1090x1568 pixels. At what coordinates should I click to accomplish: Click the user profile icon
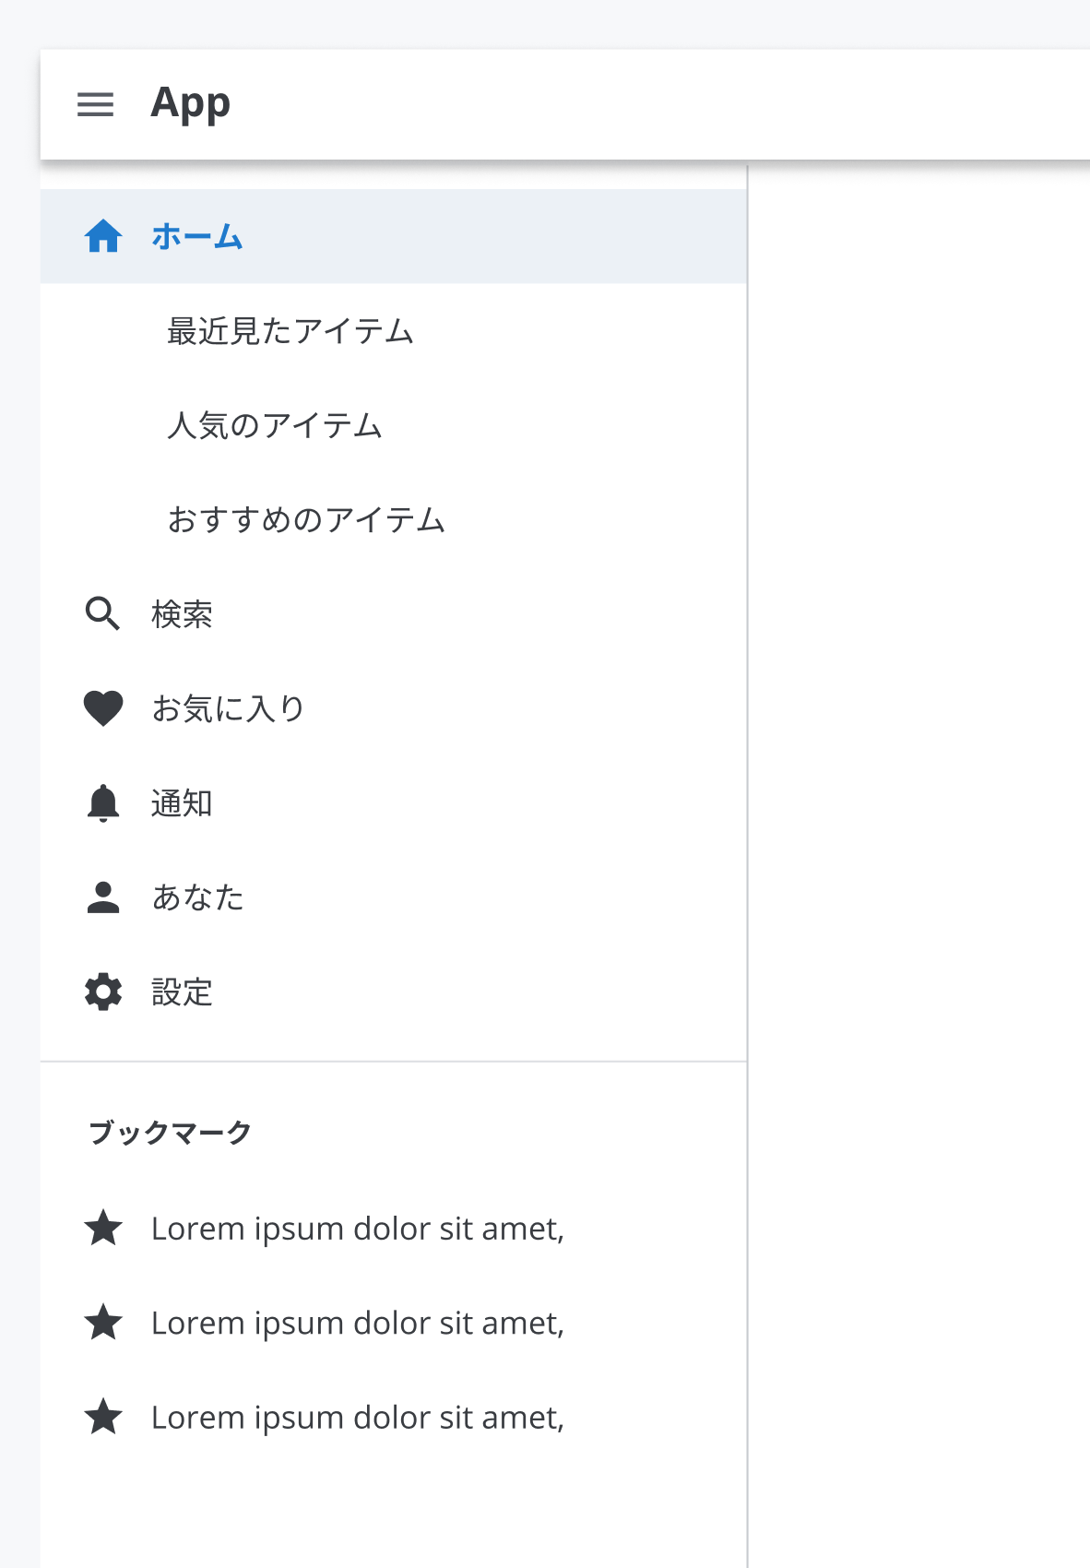103,897
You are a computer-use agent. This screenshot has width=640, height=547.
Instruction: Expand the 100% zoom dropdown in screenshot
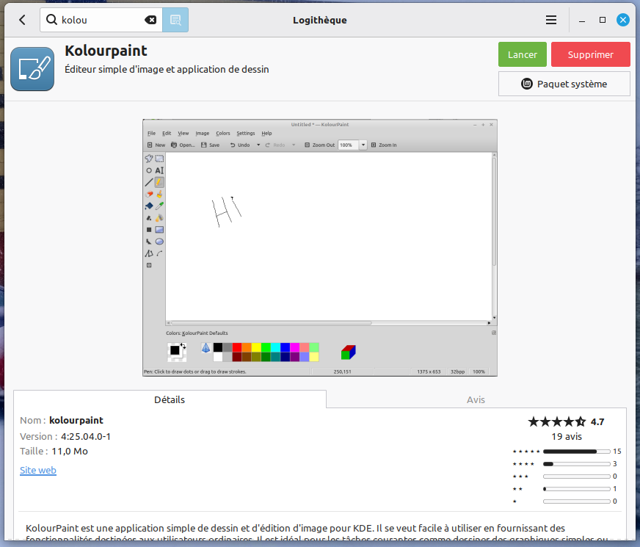363,145
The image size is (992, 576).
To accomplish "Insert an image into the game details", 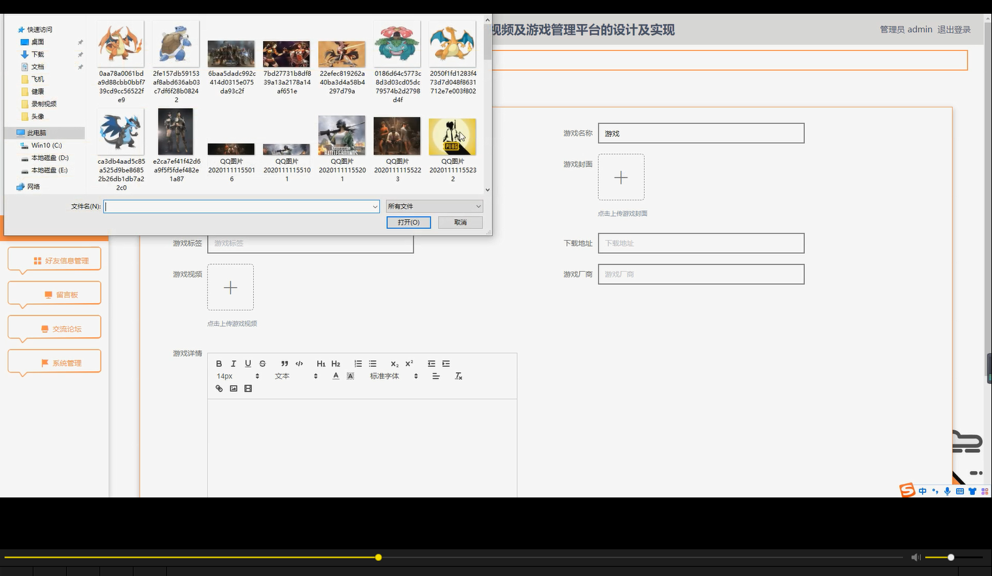I will tap(234, 388).
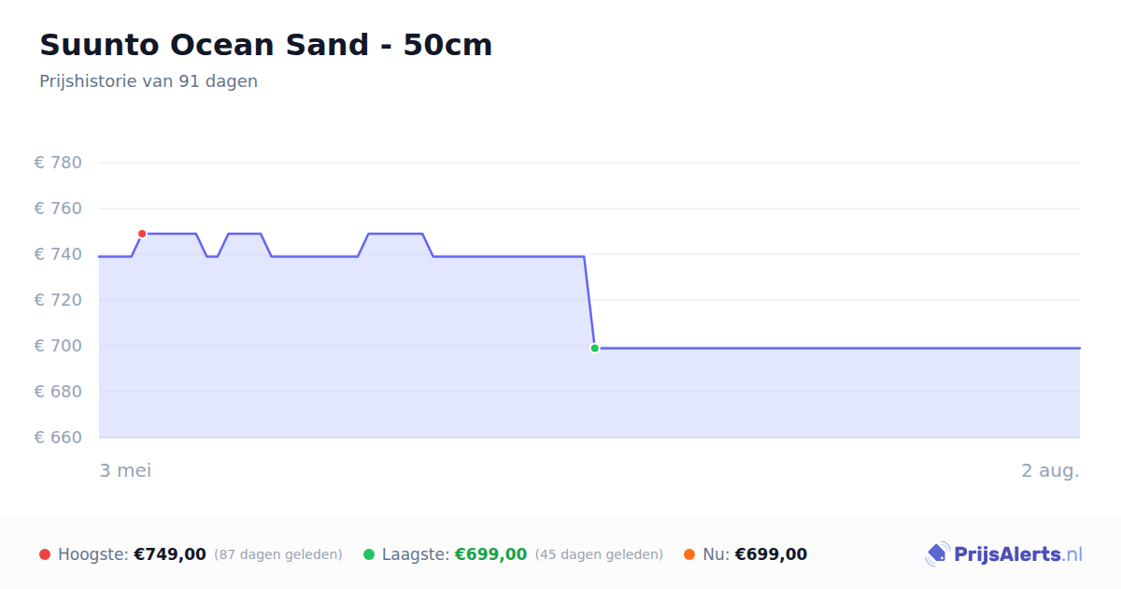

= = = = = = =

» **EXERCISE DIRECTIONS**
Pick out and copy in full every line of the material that contains the string "screenshot". Case counts, so include only lines where it appears in exactly that case.

» **COMPLETE ANSWER**
You are a computer-use agent. This screenshot has width=640, height=547.
Instruction: Expand the 100% zoom dropdown in screenshot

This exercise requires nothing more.